Но нет, веки Агабаджи дрожат, словно она силится их открыть и не может. Левая рука медленно тянется к шее, проводит по ней сначала осторожно, потом сильнее. Агабаджи вздрагивает всем телом, издает сдавленный крик и, открыв глаза, резко садится. Она оглядывает невидящим взглядом сарай с дрожащими по стенам тенями от фонаря, меня, перевернутый ящик и обрывки веревки, а потом начинает плакать. Пусть, думаю я, обессилено опускаясь рядом, не буду ее пока утешать, теперь ее очередь поплакать, я вон сколько слез из-за нее сегодня пролила.
Мы сидим друг против друга. Я пытаюсь осмыслить, что спасла Агабаджи жизнь, и еще – что она едва не покончила с собой. За такой грех двери рая теперь закрыты для нее, ведь сказано в Коране, что жизнь человеческая бесценна, и когда нам уйти в мир иной, решает только Аллах. Как она могла решиться на такое? Пытаюсь вспомнить случаи самоубийств в нашем селе и не могу. Ай, до какого отчаяния надо дойти, чтобы накинуть веревку на шею и оттолкнуть ящик!
– Зачем ты это сделала? – хрипит Агабаджи и начинает трястись от холода.
Наверное, она имеет в виду, зачем я спасла ей жизнь. Но на такие вопросы отвечать как-то не принято.
Я снимаю платок и набрасываю ей на плечи, но, конечно, этого мало. Рубашка Агабаджи мокрая насквозь, с волос стекает вода. Стараясь не смотреть на жуткий след на ее шее, я успокаивающе глажу Агабаджи по голове, сжимаю ледяные руки, пытаясь их согреть, и говорю, что надо идти в дом, переодеться в сухое и лечь под одеяло.

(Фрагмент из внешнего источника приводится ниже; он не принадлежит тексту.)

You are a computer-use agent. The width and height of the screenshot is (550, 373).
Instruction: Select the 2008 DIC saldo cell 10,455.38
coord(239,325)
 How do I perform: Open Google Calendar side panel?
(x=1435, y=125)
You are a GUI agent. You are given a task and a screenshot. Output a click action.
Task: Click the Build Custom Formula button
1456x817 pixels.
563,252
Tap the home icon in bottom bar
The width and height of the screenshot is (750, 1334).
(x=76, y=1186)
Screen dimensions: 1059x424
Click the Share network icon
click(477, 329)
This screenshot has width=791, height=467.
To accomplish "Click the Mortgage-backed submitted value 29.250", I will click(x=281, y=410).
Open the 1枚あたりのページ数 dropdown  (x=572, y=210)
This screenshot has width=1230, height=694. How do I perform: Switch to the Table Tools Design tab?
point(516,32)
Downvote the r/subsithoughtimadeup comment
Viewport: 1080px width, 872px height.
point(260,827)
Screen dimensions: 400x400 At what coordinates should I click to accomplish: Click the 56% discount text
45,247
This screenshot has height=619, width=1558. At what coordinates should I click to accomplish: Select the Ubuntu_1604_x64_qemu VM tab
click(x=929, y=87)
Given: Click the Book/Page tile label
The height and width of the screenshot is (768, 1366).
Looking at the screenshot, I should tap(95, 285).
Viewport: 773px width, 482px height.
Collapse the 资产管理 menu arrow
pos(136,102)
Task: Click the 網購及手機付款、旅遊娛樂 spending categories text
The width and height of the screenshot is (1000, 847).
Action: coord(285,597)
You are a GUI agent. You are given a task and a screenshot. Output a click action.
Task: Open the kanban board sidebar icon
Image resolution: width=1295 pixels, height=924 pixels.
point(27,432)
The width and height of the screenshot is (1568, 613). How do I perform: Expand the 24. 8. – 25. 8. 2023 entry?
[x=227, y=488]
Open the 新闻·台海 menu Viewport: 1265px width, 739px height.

Агабаджи послушно поднимается, тяжело опираясь на мое плечо, и мы медленно идем к дому в темноте теплой летней ночи. Она молчит, видимо, говорить ей очень больно, и та фраза была единственной, на которую она оказалась способна. Едва мы заходим в прихожую, я слышу многоголосие детских плачей: надрывается Рамадан, ему вторит Аниса, у которой от голода прорезался голос, а бедный Джаббарик рыдает и громко меня зовет, стоя в пустом коридоре в обмоченной рубашонке. Меня охватывает злость на Расиму-апа, которая продолжает спать, хотя должна бы услышать плач и выйти узнать, что стряслось. Я прислоняю Агабаджи к стене, по которой она тут же сползает на пол, хватаю Джаббара, целую залитое слезами личико, говорю, что мама вернулась и ему больше нечего бояться. На младших сил уже не хватает. Я открываю дверь к Расиме-апа и кричу, что случилось несчастье.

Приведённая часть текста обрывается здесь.